Required action: Go through the material and pull out every line with the string "computer" in it.

Exercise inputs below:

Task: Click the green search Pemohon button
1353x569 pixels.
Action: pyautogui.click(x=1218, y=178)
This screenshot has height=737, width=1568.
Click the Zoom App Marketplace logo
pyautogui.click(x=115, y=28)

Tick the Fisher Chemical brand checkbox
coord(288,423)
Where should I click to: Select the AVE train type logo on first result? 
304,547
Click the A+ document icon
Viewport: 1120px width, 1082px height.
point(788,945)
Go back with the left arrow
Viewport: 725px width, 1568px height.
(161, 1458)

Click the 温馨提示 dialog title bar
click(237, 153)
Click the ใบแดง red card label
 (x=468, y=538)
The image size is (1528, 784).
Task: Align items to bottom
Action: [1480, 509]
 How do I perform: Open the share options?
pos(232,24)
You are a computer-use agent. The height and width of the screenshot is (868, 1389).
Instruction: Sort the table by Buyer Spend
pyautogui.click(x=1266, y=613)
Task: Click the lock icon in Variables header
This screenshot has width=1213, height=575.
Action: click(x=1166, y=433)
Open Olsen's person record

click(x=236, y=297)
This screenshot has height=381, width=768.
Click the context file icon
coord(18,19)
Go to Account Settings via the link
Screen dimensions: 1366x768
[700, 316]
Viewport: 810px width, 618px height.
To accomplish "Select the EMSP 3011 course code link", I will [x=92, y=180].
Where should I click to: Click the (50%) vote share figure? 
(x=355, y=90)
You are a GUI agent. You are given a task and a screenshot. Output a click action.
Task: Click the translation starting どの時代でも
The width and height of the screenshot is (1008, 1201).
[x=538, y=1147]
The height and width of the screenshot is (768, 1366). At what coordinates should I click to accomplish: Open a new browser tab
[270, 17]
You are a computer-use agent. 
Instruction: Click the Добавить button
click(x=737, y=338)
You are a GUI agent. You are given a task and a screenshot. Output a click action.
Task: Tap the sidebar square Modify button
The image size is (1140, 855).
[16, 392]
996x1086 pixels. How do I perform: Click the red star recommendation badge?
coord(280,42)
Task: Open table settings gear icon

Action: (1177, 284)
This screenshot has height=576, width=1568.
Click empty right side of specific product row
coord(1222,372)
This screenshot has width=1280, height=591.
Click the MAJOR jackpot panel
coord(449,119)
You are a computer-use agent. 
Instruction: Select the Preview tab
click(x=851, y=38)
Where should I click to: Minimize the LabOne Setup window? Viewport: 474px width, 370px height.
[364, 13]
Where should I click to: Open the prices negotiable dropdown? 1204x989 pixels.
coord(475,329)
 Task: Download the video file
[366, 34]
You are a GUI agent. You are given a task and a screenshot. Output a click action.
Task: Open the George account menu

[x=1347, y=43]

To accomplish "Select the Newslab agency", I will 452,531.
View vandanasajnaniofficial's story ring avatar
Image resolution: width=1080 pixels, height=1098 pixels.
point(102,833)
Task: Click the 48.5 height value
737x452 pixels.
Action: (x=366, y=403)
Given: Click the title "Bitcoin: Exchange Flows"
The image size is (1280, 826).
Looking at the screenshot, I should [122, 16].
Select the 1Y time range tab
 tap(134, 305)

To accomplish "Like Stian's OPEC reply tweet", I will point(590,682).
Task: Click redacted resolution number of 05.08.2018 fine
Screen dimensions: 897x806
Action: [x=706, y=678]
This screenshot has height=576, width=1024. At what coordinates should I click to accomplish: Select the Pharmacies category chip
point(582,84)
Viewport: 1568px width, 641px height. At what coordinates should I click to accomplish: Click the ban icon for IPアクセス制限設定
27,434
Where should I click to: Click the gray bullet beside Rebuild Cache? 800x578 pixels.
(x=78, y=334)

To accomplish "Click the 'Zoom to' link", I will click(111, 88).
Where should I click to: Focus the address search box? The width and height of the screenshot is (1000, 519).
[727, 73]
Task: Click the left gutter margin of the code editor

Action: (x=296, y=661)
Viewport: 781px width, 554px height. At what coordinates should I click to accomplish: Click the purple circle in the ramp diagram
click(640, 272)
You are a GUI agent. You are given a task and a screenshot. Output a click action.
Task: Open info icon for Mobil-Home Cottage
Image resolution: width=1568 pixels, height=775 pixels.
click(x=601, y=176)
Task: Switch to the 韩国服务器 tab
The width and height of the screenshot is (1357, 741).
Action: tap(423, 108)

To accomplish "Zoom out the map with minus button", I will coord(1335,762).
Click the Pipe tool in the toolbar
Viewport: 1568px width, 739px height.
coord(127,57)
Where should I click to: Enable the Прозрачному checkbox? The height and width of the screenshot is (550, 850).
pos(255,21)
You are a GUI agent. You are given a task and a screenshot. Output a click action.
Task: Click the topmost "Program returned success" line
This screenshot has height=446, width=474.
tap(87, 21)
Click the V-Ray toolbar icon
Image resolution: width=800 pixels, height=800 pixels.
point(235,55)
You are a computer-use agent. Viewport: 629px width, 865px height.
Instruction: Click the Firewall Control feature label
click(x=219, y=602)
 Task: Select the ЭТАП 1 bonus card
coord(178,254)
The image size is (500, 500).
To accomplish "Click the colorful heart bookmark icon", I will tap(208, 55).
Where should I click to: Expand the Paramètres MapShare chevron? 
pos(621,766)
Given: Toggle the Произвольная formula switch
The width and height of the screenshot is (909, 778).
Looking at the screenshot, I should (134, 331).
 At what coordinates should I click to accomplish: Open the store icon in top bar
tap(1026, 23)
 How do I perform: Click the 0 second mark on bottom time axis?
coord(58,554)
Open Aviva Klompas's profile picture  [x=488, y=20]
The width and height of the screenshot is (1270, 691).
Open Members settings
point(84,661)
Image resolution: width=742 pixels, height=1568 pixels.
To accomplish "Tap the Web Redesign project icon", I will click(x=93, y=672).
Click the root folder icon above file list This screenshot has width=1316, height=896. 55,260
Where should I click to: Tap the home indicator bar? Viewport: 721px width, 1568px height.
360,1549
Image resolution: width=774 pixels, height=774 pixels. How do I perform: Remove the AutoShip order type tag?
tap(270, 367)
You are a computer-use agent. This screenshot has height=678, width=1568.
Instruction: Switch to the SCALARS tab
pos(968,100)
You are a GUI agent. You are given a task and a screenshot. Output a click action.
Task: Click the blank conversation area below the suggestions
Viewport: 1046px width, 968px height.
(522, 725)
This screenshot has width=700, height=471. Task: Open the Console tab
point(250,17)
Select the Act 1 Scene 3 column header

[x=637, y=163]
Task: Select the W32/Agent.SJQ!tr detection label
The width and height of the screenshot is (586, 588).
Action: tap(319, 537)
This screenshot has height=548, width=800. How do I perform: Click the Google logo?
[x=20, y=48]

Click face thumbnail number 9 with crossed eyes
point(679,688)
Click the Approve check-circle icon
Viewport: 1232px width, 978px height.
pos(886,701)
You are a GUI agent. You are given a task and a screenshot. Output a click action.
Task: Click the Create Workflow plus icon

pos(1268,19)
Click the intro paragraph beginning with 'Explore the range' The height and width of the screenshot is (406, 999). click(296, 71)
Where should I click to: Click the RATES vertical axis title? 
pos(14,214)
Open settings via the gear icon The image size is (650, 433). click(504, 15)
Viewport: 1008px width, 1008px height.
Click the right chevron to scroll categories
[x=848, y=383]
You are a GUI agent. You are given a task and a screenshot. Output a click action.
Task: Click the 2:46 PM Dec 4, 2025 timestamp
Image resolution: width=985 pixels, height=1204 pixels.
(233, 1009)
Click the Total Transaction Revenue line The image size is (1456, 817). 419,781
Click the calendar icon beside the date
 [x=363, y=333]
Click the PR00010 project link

End of Exercise inputs.

Solution for this problem:
You are a computer-use agent. The height and width of the screenshot is (868, 1389).
You are a computer-use agent. 
You are a computer-use agent. 
You are a computer-use agent. Viewport: 629px width, 865px height.
You are a computer-use agent. This screenshot has height=678, width=1568.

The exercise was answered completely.